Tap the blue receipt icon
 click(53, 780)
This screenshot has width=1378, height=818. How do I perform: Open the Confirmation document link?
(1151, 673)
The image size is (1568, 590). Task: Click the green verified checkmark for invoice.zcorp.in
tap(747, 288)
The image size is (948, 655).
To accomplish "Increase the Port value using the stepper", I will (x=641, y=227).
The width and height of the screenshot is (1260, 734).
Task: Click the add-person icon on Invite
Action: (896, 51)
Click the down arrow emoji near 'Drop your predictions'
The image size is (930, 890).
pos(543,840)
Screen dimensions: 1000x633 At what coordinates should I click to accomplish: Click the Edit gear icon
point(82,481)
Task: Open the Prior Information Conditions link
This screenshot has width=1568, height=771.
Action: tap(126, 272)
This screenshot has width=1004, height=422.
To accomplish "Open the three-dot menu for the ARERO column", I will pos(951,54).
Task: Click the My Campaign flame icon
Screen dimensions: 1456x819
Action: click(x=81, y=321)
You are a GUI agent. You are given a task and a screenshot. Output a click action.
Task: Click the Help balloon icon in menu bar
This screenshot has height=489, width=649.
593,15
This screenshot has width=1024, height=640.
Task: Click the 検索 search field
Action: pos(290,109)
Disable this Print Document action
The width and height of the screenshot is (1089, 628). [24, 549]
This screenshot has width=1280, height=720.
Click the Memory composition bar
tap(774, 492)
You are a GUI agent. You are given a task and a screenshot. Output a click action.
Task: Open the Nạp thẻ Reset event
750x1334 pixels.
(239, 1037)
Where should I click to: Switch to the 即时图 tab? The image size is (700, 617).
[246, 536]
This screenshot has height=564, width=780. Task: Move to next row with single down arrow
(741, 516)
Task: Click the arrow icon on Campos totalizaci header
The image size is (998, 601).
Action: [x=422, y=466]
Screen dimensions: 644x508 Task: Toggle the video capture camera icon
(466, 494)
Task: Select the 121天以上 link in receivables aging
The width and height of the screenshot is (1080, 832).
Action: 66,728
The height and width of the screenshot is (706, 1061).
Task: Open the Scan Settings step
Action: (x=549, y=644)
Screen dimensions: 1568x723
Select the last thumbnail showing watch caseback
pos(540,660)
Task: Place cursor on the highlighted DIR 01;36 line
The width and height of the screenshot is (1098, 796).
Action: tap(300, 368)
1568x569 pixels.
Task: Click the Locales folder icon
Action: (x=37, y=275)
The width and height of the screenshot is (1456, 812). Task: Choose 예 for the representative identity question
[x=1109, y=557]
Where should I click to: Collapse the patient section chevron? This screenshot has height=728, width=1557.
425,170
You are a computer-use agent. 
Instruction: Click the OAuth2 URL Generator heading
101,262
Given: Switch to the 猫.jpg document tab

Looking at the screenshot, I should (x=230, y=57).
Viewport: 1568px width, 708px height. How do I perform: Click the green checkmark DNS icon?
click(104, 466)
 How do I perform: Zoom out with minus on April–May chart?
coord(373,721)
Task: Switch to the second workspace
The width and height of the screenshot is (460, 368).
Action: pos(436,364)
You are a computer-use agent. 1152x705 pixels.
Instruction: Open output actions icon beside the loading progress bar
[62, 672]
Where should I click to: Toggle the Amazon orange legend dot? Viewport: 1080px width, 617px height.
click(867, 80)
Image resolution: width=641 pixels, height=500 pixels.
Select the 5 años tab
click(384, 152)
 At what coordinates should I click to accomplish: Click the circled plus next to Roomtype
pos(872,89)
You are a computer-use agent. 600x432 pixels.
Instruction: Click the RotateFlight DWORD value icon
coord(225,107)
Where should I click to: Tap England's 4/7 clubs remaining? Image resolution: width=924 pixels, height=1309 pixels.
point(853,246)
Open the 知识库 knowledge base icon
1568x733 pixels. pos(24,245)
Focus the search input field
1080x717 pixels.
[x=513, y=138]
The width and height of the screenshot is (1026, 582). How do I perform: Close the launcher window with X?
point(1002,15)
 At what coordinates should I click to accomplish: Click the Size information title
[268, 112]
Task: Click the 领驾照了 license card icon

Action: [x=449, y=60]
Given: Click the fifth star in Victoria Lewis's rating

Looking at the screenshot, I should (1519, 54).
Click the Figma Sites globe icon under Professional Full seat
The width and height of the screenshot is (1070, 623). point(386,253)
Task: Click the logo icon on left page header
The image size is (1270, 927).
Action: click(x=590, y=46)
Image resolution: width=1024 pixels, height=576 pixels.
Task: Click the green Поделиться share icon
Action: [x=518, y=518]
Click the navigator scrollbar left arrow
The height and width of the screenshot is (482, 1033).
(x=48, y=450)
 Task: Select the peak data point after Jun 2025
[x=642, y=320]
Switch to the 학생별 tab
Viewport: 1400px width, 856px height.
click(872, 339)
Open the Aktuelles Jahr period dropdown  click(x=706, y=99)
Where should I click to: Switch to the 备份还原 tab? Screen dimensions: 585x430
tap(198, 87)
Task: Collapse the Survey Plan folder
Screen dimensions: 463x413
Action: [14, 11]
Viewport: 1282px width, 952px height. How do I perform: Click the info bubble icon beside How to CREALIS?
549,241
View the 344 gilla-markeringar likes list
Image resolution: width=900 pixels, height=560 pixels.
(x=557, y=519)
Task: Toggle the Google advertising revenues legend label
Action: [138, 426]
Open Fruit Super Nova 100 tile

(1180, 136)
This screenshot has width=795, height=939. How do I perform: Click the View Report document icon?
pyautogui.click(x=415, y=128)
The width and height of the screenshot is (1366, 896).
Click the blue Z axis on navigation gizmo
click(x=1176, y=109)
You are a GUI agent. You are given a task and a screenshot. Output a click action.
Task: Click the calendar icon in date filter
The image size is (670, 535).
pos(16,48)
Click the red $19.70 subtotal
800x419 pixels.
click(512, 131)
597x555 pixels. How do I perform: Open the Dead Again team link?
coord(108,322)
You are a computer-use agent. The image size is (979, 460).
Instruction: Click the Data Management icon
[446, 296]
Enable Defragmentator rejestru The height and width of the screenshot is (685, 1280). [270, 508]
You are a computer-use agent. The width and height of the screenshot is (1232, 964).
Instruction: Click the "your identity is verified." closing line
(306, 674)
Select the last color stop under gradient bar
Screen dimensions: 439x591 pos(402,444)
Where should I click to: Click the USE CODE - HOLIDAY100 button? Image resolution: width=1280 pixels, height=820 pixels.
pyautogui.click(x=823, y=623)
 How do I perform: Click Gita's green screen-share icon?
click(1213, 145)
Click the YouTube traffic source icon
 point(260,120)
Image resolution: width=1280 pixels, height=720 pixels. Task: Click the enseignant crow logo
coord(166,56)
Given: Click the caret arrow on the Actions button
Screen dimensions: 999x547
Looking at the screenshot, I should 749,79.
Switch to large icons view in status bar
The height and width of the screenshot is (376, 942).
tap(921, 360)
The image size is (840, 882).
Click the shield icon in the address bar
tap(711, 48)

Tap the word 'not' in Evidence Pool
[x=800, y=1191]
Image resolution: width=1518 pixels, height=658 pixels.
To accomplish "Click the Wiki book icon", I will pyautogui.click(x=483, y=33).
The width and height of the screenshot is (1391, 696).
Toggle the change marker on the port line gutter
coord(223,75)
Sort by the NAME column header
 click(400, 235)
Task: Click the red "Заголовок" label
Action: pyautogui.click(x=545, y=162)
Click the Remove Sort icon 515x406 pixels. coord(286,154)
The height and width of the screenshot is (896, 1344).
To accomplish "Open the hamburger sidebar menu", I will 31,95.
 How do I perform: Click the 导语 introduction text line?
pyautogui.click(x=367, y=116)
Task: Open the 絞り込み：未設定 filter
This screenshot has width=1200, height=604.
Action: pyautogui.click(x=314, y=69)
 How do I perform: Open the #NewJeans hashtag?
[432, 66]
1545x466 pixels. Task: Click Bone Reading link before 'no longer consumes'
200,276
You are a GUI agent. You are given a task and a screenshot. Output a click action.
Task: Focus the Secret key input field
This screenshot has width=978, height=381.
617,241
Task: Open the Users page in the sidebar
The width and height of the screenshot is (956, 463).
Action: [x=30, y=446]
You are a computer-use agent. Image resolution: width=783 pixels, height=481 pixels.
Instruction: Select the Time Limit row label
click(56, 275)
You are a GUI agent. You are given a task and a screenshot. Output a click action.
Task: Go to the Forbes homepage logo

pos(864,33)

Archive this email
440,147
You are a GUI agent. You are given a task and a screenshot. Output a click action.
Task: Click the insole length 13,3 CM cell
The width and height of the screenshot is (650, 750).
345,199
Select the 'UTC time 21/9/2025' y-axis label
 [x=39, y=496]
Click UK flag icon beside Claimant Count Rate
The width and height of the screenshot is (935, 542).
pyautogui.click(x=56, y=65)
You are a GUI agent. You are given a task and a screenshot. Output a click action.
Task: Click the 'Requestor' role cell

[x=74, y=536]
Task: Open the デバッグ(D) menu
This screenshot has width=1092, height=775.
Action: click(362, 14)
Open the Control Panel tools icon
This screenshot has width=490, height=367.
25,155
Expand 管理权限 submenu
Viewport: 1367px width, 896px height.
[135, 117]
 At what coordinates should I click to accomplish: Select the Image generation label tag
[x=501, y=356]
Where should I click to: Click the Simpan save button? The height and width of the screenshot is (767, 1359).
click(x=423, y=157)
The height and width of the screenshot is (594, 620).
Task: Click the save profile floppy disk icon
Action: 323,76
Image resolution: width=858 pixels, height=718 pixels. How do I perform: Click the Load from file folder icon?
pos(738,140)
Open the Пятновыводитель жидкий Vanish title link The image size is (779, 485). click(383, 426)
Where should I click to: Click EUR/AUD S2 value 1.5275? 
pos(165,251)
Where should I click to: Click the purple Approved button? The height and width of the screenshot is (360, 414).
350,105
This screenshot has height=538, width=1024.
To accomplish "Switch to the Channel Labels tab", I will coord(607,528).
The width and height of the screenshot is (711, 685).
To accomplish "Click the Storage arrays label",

* WORK TO COMPLETE
The answer is the line with "Task: Open the デバッグ(D) menu" plus every line after it, printed exactly as they appear above.

* EXERCISE RESULT
Task: Open the デバッグ(D) menu
This screenshot has width=1092, height=775.
Action: click(362, 14)
Open the Control Panel tools icon
This screenshot has width=490, height=367.
25,155
Expand 管理权限 submenu
Viewport: 1367px width, 896px height.
[135, 117]
 At what coordinates should I click to accomplish: Select the Image generation label tag
[x=501, y=356]
Where should I click to: Click the Simpan save button? The height and width of the screenshot is (767, 1359).
click(x=423, y=157)
The height and width of the screenshot is (594, 620).
Task: Click the save profile floppy disk icon
Action: 323,76
Image resolution: width=858 pixels, height=718 pixels. How do I perform: Click the Load from file folder icon?
pos(738,140)
Open the Пятновыводитель жидкий Vanish title link The image size is (779, 485). click(383, 426)
Where should I click to: Click EUR/AUD S2 value 1.5275? 
pos(165,251)
Where should I click to: Click the purple Approved button? The height and width of the screenshot is (360, 414).
350,105
This screenshot has height=538, width=1024.
To accomplish "Switch to the Channel Labels tab", I will coord(607,528).
The width and height of the screenshot is (711, 685).
To accomplish "Click the Storage arrays label",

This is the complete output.